You sum those together and you end up with 25 PSI back pressure at the flow rate you’re running. If your back pressure at that point and you put a hydraulic gradient in it, which is your friction drop per mile, and you look back the line to where the gradient goes over the high point.
If the pressure there is lower than vapor pressure, then you have to increase back pressure in your delivery facility. You can look at, “Do I want to do something like decrease the size of my tank farm piping so that I’ve got more back pressure in the facility?”
Or, the real common thing and the things that we do a lot of is you put a back pressure valve in which creates variable friction loss, so that you can run the line always in its optimal way. You don’t want to always be burning off 100 PSI through your facility. Sometimes you need 25 and sometimes you need 100.
Dan: We have some lines that keep about 40 to 50 pounds of back pressure. We’ve had lines that keep 400 pounds of back pressure in areas where the elevation profile is treacherous.
Russel: Right. This is one of those things. I say this all the time, but everything is easy until you know enough about it. This is one of those conversations where on the surface of it it seems pretty easy, but it gets real complex real quick as you start throwing in all the variables.
A simple illustration of this for listeners that might not have ever been exposed to this stuff that we’re talking about — this hydrology. If you think about a straw and I’m trying to move liquid through a straw. If I’ve got a mouthful of water and I’m blowing through a straw, if I put my finger over the end of the straw, I can blow real hard and I’m not going to get any fluid to come out.
If I remove it, it’s just going to come right out. If I take it and I just leave a little bit, I’m going to get a stream of water, and that water, if it’s a high enough pressure stream, is going to go to vapor pretty quickly or small droplets pretty quickly.
All of this conversation about slack line is managing that reality in hundreds of miles of pipe. It sounds simple if you say it quickly so don’t slow down.
[laughter]
Dan: Right, and we’ll say that nothing is ever empty. We talk about an empty pipe, well, that pipe may be full of air. We say a line goes slack. Okay, it’s empty at the top. Really, that’s a vapor pocket. All of those things have to be managed. It’s never empty, and air and vapor have to be managed very differently. It just makes our job fun.
Russel: Yeah, well, that’s right. Fun, that’s the perfect word. Let’s talk a little bit about normal startup and shutdown because those are the three key operating conditions you get concerned about around slack line.

^^^^^^^^

**What you need to do:**
[a] In the pipeline conversation, how much back pressure does Dan say some lines keep in areas where the elevation profile is treacherous?
[b] Carry on the pipeline conversation from its last sentence.

A run of records
^^^^^^^^

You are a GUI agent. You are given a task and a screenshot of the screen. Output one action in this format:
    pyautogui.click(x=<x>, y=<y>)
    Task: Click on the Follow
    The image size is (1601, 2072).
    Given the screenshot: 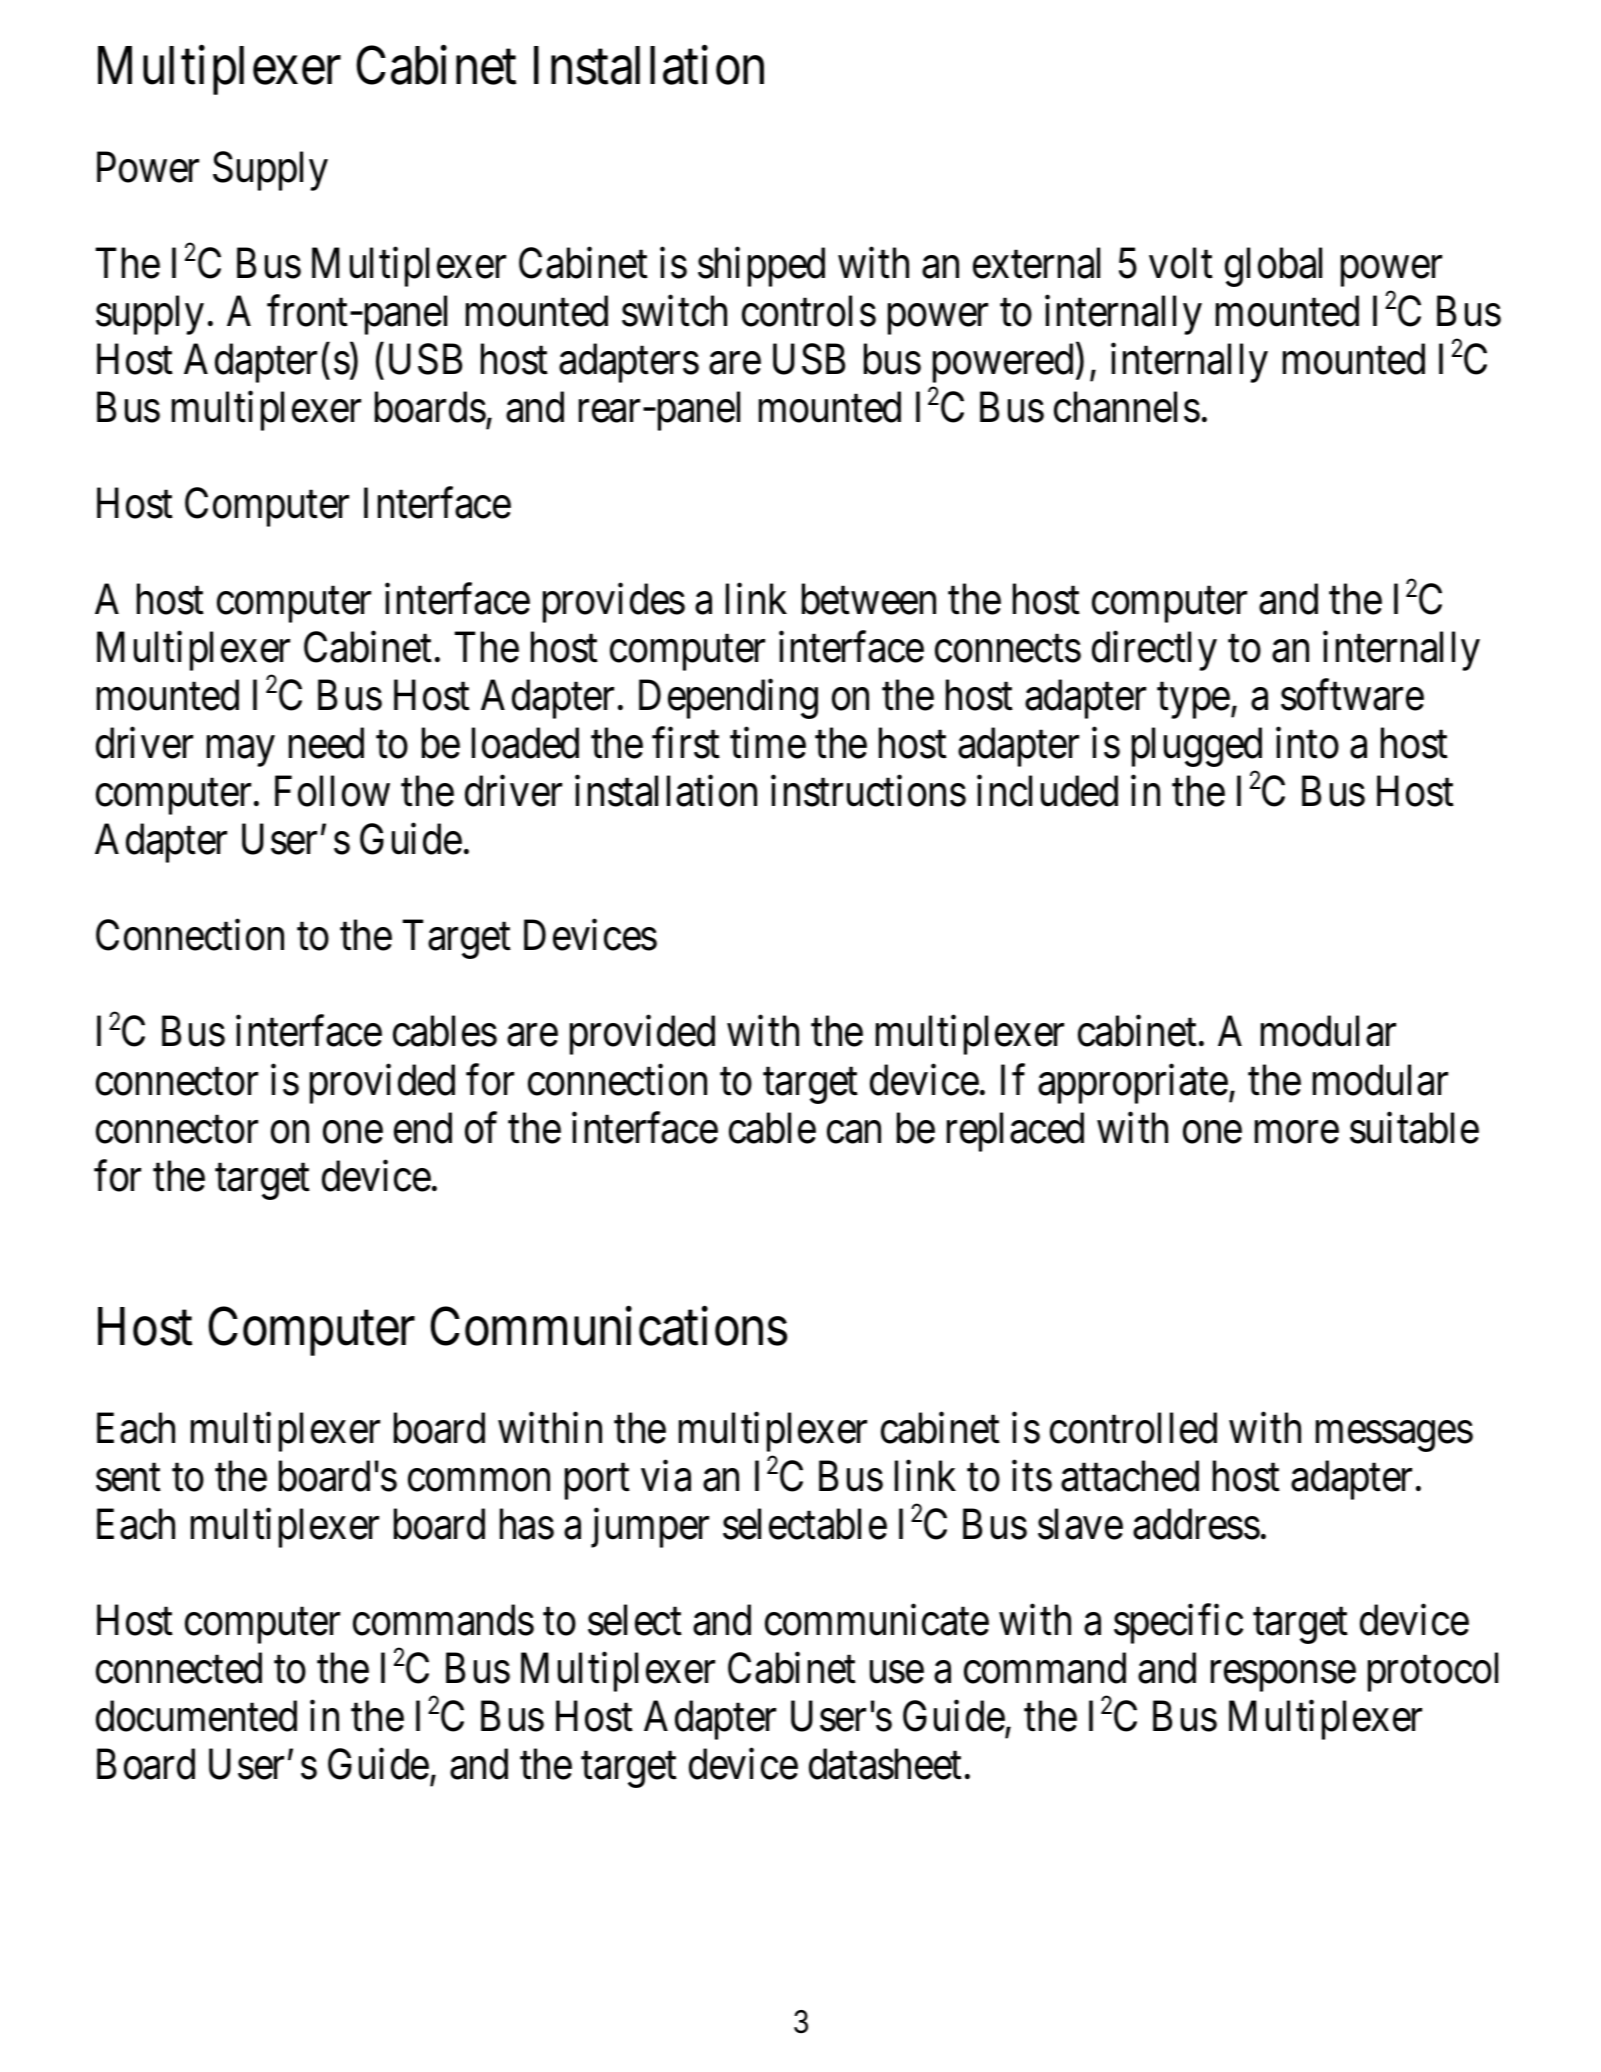 What is the action you would take?
    pyautogui.click(x=332, y=791)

^^^^^^^^

**Expected results:**
[a] 400 pounds

[b]
Let’s give the listeners a definition of normal startup and shutdown and why slack line is a different consideration in those cases.
Dan: Honestly, it might be easier to start with shutdown because we don’t like to start up a line having been slack for any length of time due to leak detection purposes, and we can talk about that in a bit.
When we shut our lines down, we’ve actually taken great efforts to do studies on all of our pipelines to model their particular shutdown characteristics for those elevation profiles, the pumps, as Jason mentioned. We have back pressure valves on several lines.
We will tune transient models to accurate line conditions. We will develop shutdown procedures to try to trap as much pressure as possible on the line. You don’t want to trap so much that you pop a relief valve or you exceed 110 percent of MOP. We also don’t want to trap nothing and shut the line down in the slack condition.
On all of our systems, that’s a big thing that our group does, is we will model those shutdowns. We work with the operations center on procedures to shut it down and trap as much pressure as possible. That way, when we start up, we know that we’ve had good leak detection the whole time.
On the startup of a line that has gone slack, one thing that’s difficult about that is when you have that vapor cavity collapse at one or several high points along your line, you’re going to have a pressure spike there that’s not going to be seen at the transmitters on either end.
Industry literature indicates that that would be typically about half of a typical Joukowsky spike, which is the instantaneous surge spike you get on a valve closure. There’s a bit of a peril there. We’re currently working through the phases to manage that.
Russel: Yeah. We probably ought to talk a little bit about Joukowsky, and what’s otherwise called water hammer, and why that’s such an important consideration in this. If we could, maybe we’ll just depart on that a little bit.
When you think about normal operation or what’s sometimes called static operation, that’s just the line is flowing and it’s flowing around its designed pressure — around its designed parameters. That would be kind of considered normal operation, another way to refer to it.
When I’m shutting down, I’ve got to close valves to hold that pressure, and the rate at which I close those valves is material. If I close them too fast, I’m going to get water hammer. I’m going to get that pressure spike, and I’m going to move it up and down the line. That could be very damaging.
It’s a non-trivial thing, right, to shut a line down and hold pressure but without causing pressure transients.
Dan: Right. That’s where we have…all of our lines either have a mainline surge relief valve at the delivery location to manage this or we’ll put a flow control on the line to keep the shutdown at an intrinsically-safe pressure.
If we did have a valve closure, we would be able to withstand that spike and that pressure build without exceeding 110 percent of our MOP.
Russel: Right. Do you guys have any situations where you would automatically close a valve on some kind of an emergency or upset or is that all done by…when I say automatically, I mean through the automation versus by a controller operating a valve?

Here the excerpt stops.